PROBLEMS AND TASKS:
A – Decide whether each statement below agrees with the EKS migration article, and answer yes or no, quoting the words of the article that settle it: (i) The migration used EBS snapshots during a controlled maintenance window. (ii) One objective was to provision a parallel Kafka cluster. (iii) The article calls the move a cost-first decision.
B – Using the EKS migration article, answer these questions:
(i) What was deployed along with Kafka?
(ii) According to the analysis of recurring billing, what became a major cost driver?
(iii) What logical RPO value does the migration aim to ensure?
C – Extend the EKS migration article, picking up right after its last sentence.
------ TEXT BLOCK ------
EKS StatefulSet Migration: Multi-AZ to Single-AZ Using EBS S

1. Overview

This article documents a real production-style migration of a Kubernetes StatefulSet backed by Amazon EBS from Multi-AZ to Single-AZ in Amazon EKS.

The migration was executed at the storage layer using EBS snapshots during a controlled maintenance window.

Objectives

Reduce cross-AZ replication and inter-AZ data transfer cost
Preserve existing EBS-backed data
Avoid provisioning a parallel Kafka cluster
Maintain deterministic storage recovery
Ensure logical RPO = 0 with verified clean shutdown and completed snapshot.

This was a cost-first architectural decision with acknowledged availability trade-offs.

2. Business Context

Kafka (with ZooKeeper) was deployed across:

ap-south-1b
ap-south-1c

Multi-AZ improved resilience, but introduced:

Continuous cross-AZ replication traffic
Inter-AZ data transfer billing
Increased recurring infrastructure cost

After analyzing recurring billing, cross-AZ traffic became a major cost driver.
------ RECORD EXTRACTS ------
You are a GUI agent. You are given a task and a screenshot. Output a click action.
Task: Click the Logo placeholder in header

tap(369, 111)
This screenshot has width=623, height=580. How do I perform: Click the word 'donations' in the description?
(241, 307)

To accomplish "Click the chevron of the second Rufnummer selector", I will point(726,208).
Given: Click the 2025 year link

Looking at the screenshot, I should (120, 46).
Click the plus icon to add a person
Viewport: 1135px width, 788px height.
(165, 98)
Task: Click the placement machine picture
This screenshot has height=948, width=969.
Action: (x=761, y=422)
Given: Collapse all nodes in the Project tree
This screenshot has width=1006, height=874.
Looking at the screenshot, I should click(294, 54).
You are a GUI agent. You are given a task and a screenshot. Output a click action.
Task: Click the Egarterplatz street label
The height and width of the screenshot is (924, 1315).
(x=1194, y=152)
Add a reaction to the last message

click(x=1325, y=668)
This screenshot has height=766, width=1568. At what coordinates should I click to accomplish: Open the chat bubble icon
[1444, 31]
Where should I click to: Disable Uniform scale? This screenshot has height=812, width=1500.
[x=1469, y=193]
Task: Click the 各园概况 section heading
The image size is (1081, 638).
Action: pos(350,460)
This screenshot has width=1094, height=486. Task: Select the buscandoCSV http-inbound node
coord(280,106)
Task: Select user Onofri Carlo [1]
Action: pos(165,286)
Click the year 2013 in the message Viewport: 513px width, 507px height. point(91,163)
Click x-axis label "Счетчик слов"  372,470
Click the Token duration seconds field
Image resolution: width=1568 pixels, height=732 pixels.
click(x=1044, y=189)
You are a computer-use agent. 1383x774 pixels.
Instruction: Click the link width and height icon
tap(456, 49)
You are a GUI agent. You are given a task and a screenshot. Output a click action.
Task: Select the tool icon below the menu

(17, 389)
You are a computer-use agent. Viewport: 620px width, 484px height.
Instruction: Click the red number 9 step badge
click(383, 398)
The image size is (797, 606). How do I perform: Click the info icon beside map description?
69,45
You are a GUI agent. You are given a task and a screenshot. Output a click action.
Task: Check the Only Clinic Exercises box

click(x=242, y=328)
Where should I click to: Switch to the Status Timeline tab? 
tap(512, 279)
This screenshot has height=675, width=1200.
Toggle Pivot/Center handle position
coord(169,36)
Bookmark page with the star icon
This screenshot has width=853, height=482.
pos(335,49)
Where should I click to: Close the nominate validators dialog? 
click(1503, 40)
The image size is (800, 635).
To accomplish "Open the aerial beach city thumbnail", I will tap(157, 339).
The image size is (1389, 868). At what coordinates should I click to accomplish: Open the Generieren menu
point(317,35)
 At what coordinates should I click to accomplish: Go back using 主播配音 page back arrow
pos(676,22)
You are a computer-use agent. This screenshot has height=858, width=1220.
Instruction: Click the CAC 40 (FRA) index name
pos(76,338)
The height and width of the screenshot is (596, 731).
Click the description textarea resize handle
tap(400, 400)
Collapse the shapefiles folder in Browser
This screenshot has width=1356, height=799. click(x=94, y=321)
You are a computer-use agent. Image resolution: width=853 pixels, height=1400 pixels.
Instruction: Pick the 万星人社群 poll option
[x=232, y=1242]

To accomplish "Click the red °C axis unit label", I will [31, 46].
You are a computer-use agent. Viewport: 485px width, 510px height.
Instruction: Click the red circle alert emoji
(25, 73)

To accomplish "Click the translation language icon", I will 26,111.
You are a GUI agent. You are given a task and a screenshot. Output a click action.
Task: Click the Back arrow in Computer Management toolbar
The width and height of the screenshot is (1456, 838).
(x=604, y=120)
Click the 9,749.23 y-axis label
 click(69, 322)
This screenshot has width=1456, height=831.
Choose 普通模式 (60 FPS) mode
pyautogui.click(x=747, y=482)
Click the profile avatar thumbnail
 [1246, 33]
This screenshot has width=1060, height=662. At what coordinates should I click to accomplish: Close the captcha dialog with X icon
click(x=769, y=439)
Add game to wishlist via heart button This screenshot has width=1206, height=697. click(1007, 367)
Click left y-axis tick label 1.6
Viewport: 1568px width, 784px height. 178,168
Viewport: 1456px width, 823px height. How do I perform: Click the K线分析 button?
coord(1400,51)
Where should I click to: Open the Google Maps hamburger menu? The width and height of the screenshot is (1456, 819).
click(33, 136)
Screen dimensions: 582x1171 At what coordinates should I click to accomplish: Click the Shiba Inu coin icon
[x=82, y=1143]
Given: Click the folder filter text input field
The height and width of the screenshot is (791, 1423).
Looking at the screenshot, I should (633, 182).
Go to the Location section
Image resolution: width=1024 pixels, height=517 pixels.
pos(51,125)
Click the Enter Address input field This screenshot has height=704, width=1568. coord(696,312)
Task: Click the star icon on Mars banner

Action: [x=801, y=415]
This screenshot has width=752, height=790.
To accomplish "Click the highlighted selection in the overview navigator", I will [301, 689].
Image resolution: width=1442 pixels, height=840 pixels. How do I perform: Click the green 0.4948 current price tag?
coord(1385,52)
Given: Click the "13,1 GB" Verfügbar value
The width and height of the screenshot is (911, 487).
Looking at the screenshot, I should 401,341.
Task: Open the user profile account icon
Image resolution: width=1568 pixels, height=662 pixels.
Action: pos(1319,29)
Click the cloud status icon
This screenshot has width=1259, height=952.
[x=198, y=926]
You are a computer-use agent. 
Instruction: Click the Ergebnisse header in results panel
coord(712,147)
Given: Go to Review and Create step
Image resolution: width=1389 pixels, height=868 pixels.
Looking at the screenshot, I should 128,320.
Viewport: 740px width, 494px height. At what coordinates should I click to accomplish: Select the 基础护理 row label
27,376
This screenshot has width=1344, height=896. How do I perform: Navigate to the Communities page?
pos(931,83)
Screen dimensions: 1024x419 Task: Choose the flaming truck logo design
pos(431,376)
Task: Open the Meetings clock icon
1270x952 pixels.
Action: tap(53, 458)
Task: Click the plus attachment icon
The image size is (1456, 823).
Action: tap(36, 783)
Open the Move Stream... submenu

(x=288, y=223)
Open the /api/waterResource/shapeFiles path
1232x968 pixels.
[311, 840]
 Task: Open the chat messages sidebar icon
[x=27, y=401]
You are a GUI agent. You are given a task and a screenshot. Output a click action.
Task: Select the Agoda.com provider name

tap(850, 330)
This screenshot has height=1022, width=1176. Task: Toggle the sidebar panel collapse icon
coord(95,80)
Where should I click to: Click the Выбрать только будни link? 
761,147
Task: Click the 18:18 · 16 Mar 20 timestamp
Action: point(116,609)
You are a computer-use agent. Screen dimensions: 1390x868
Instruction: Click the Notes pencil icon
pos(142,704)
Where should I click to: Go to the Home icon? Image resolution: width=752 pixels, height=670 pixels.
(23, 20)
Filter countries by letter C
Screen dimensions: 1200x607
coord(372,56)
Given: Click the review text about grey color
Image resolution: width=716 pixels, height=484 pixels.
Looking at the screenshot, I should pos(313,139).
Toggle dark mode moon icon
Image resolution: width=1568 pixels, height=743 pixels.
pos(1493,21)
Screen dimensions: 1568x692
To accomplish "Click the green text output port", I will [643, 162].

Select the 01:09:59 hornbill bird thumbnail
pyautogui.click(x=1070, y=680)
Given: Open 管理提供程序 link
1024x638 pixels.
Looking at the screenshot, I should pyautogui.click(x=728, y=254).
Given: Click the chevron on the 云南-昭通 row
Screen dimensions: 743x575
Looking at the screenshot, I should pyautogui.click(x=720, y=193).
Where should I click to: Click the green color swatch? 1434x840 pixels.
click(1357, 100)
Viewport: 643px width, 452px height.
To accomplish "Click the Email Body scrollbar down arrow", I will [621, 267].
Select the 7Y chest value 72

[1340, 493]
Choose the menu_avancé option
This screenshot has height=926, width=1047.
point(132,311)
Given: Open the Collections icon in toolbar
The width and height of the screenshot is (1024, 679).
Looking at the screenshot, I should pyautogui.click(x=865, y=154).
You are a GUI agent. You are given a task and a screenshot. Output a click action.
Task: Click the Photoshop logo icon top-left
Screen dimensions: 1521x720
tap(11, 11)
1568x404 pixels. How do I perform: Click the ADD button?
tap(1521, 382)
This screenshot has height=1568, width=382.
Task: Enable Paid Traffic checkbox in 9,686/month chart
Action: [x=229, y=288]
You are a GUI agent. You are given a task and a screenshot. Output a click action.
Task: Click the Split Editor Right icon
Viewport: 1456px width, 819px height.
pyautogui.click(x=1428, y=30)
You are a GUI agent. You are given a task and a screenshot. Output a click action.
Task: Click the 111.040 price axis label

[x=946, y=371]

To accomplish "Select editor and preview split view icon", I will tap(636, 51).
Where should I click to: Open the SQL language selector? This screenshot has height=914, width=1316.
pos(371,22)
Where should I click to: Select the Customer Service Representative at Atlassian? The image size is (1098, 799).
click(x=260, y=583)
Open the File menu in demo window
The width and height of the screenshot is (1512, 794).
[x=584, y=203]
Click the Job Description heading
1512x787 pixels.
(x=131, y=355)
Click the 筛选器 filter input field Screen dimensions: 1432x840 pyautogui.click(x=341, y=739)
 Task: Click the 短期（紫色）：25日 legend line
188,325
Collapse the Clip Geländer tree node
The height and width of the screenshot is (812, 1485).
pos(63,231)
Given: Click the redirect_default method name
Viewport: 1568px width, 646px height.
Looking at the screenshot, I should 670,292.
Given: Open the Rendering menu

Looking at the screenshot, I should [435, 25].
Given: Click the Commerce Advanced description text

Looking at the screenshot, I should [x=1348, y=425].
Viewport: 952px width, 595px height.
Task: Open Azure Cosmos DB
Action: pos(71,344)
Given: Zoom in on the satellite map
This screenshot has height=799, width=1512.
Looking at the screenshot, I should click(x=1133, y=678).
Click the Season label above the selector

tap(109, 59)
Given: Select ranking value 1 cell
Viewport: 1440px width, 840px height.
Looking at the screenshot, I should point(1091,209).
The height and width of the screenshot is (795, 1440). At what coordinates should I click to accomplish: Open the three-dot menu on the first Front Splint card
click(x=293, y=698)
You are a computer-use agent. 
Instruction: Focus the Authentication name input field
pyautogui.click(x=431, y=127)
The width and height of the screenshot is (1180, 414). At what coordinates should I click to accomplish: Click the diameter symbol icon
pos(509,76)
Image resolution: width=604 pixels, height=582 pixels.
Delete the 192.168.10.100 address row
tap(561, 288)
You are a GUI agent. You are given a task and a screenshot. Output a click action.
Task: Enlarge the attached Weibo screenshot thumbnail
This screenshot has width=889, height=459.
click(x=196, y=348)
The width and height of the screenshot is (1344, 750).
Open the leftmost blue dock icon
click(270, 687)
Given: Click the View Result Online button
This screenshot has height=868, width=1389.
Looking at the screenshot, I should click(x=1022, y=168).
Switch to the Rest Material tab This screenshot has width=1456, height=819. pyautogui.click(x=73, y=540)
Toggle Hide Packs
------
TASK ANSWERS:
A –
(i) Yes: "The migration was executed at the storage layer using EBS snapshots during a controlled maintenance window."
(ii) No: "Avoid provisioning a parallel Kafka cluster"
(iii) Yes: "This was a cost-first architectural decision with acknowledged availability trade-offs."

B –
(i) ZooKeeper
(ii) Cross-AZ traffic
(iii) 0

C –
Cost analysis showed that inter-AZ data transfer and cross-AZ replication traffic accounted for a significant percentage of the monthly Kafka infrastructure spend.

While Multi-AZ improved resilience, the business determined that the availability gain did not justify the recurring transfer cost for this workload profile.

Business decision:

Consolidate into single AZ
Downtime acceptable
No data loss allowed

3. Technical Constraint — Why This Is Not a Simple Scheduler Change

The workload runs as a StatefulSet using volumeClaimTemplates.

Storage backend: Amazon EBS via EBS CSI driver.

Important constraints:

EBS volumes are strictly AZ-scoped
PVs include topology.kubernetes.io/zone nodeAffinity
PVCs are tightly bound to PVs
EBS cannot attach across AZ

If we restrict nodeAffinity without moving storage:

Pod schedules successfully
Volume attach fails
Pod stuck in ContainerCreating

This is fundamentally a storage locality constraint.

Storage must move before pods move.

4. Architecture Before Migration

Multi-AZ StatefulSet with cross-AZ replication traffic between replicas.

Characteristics

Replica-0 in ap-south-1b
Replica-1 in ap-south-1c
Independent EBS volumes per replica
Continuous cross-AZ replication
Higher availability
Higher recurring cost

5. Migration Options Evaluated

Option 1 — Snapshot-Based Storage Migration (Chosen)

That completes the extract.